You’ve heard this before: in exchange for free content, the ad-supported internet gets to track and measure consumer activities – and do it better than other media.
I would argue this axiom has transformed at least two markets: capital and marketing. Data, as in access and control of it, being key for tailwinds in both cases. To illustrate with capital markets, two of the world’s ten largest companies by market cap derive the vast majority of their revenue by exchanging digital footprints for money. And judging by adoption rates and time spent, consumers, for the most part, have been delighted to play their part.
End of story. Not quite.
The exploding market value of observing consumer activities spawned myriad business models and supporting technologies to do the same, restrained only by imagination.
Speed bumps emerged. For instance, in the early part of this decade, the Wall Street Journal examined online tracking. In a series of 2011 articles, the paper delved into the implicit ‘free means the consumer is the product’ arrangement and its boundaries. The investigation found that as a group, the top 50 websites placed 3,180 tracking files in total on the paper’s test computer. Over two-thirds were installed by 131 companies, many of which are in the business of observing web users to create extensive consumer profiles.
Also in 2011, the Federal Trade Commission (the main regulatory watchdog in the US) delivered its much-awaited guidelines for collecting consumer data online. Around the same time, several federal privacy bills were introduced in the US Congress, though none made much progress converting to law.
The following year, a seminal event: the European Commission proposed a comprehensive reform of EU’s 1995 data protection rules to strengthen online privacy rights and boost Europe’s digital economy. The proposed regulations (GDPR) hold that observing online behaviors is processing personal data which requires explicit consent.
Some other events along the way and we arrived at May 25, 2018, when General Data Protection Regulations went into effect.
GDPR imposes more than express consent for data collection and processing. GDPR opposes black boxes. In natural or physical science, a black box is a system or object where inputs and output can be seen but without any knowledge of the internal workings. I am using the term more expansively to mean a process where the inputs are difficult to ascertain and the inner workings are usually proprietary to the designer. As such, the illuminating light is reflected rather than absorbed by these black boxes, ironically.
For the sake of progress and innovation, marketing (measurement functions included) has accepted black boxes for the better part of the last decade, in particular black boxes with regard to the mix of data that collate into audience segments.
Cambridge Analytica is top of mind where both the contributing data (gathered from social media) and the science (psychographic microtargeting) were suspect. And yet the lure of a new revolutionary approach was hard to resist. Though they are the latest, high visibility example of our proclivity for shiny black boxes, they are not alone.

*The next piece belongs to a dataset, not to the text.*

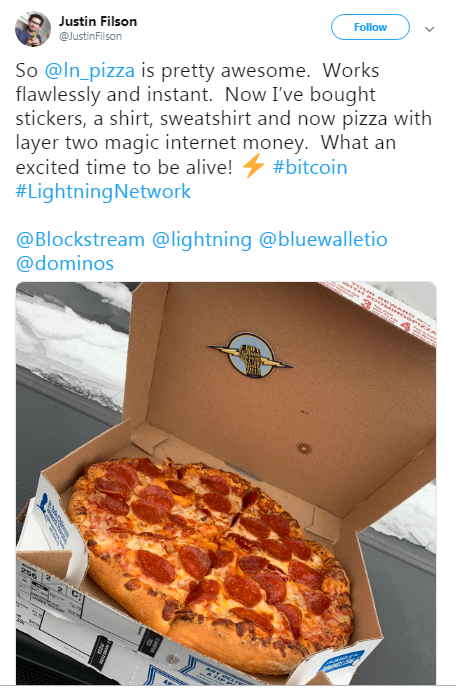Follow Justin Filson
456x693 pixels.
pyautogui.click(x=370, y=27)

The marketplace adjusted to these new entrants bucketing them as data aggregators, making Data Management Platforms (DMPs) that much more necessary.
GDPR is a pause moment for the industry. To be clear, data-driven marketing is here to stay but now is the opportunity to re-introduce rigor in regard to data provenance and data science. Truly randomized control experiments, for the purpose of examining novel marketing treatments, are difficult to implement in the present day splintered media environment but I am certain we can be more sound with reviews than we have been.
That’s the past; I see a future where a confluence of factors (some covered above) signal transparency and as a consequence, greater integrity.
With AI/machine learning packages such as deep neural networks, random forests about to take center stage, the requirement for light comes at an opportune time.